Sunburn. Photographs by Chris McCaw.
Published by Candela Books, 2012.
Sunburn
Reviewed by David Ondrik

Sunburn
Photographs by Chris McCaw. Text by Allie Haeusslein and Katherine Ware.

Candela Books, 2012. Hardbound. 96 pp., 65 color illustrations, 10-1/2x11-1/2".

I was both excited and apprehensive to learn that Chris McCaw's photography was being published in his first monograph, Sunburn. I've been a fan of his one-of-a-kind photographic objects for a while now, and was nervous about how the images would translate to the printed page. The physicality of the sun-scorched burn across (and often through) his photographs is integral to the experience and because I've seen the real thing, I was uncertain that someone who hasn't could appreciate what they are looking at. Would the book pull it off?

Sunburn, by Chris McCaw. Published by Candela Books, 2012.

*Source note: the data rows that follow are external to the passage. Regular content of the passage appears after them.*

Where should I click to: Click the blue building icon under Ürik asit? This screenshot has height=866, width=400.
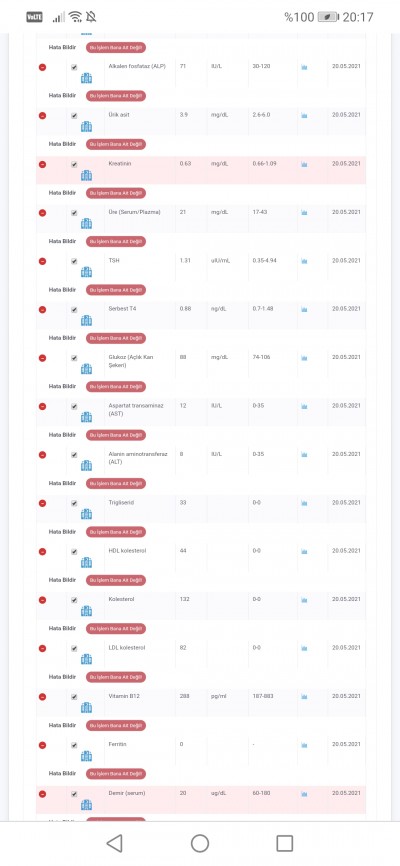pyautogui.click(x=86, y=127)
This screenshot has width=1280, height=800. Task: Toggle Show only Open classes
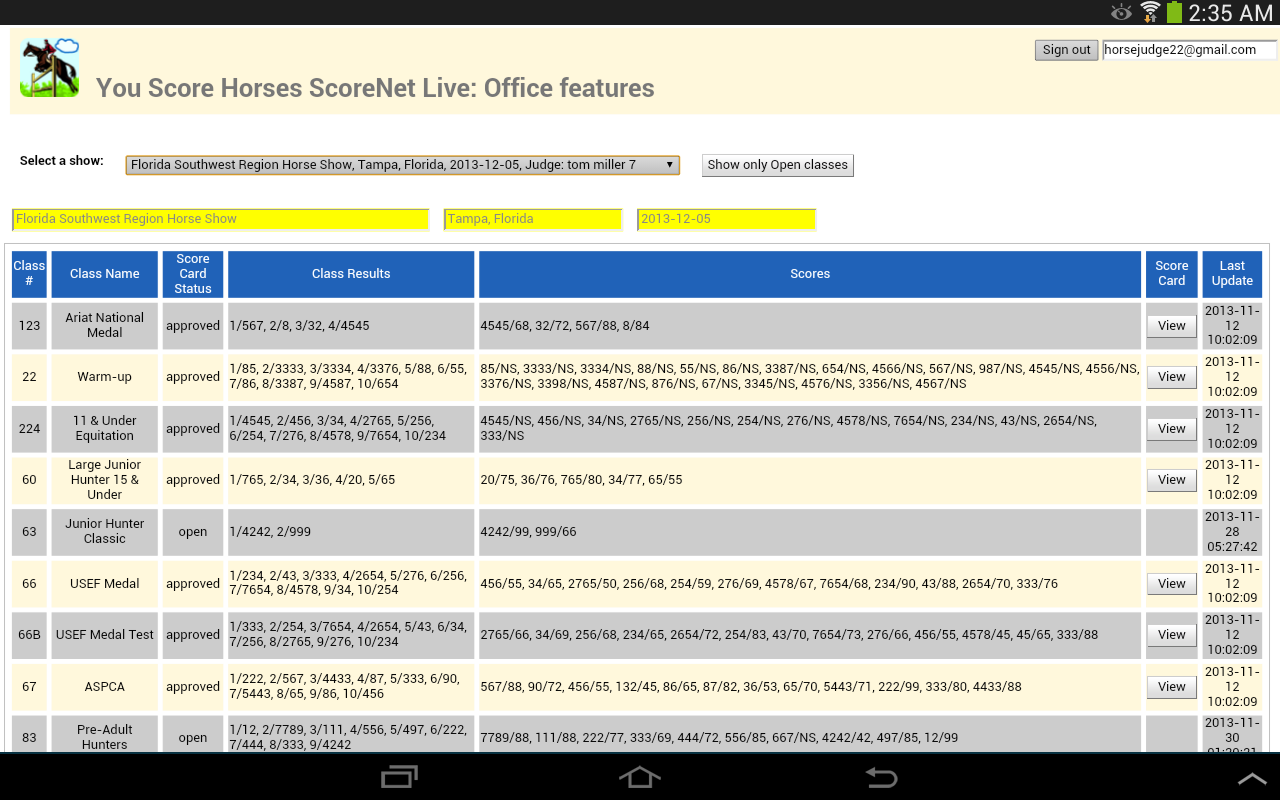[777, 165]
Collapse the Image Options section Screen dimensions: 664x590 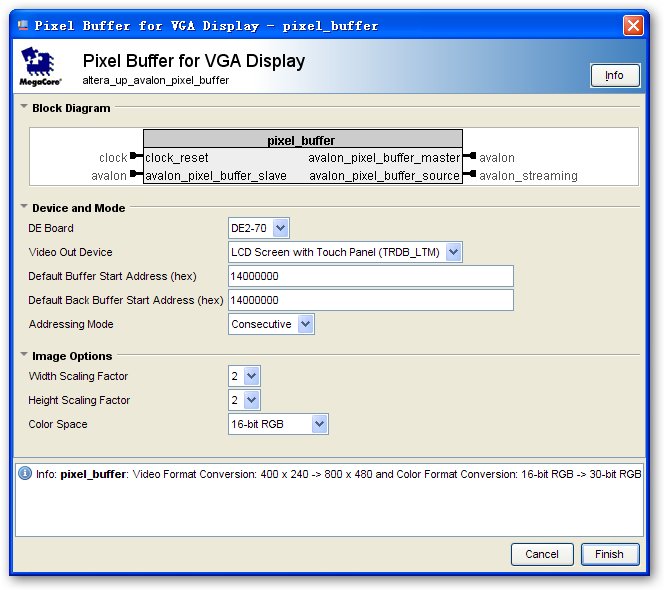pos(24,356)
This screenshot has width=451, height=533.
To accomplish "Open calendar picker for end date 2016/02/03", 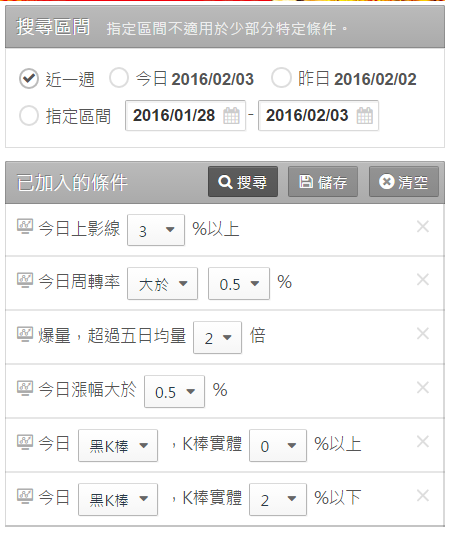I will [x=365, y=116].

The answer is an emphatic yes. In fact, the first image in the book is reproduced front and back, with a die-cut "burn" hole through the page, just as the real, silver paper image would appear. You can see the front side as well as the back, complete with McCaw's handwritten title. By starting out this way, the reader is primed to understand the physicality of what they are looking at in the following pages. Although McCaw is using vintage gelatin silver paper, his photographs are anything but simply black or white. There are warm and cold variations of tone as well as the wonderful earth tones (brown, orange, black) caused by the sun melting the silver gelatin and burning the paper. This range of tone and color is beautifully captured in the high quality printing of Sunburn, and even the color of the end papers is analogous to the photographic tones. The images are often printed at the same size as the original image, and everything is crafted so well that it really is the next best thing to seeing the actual photographs.

Sunburn, by Chris McCaw. Published by Candela Books, 2012.
Sunburn, by Chris McCaw. Published by Candela Books, 2012.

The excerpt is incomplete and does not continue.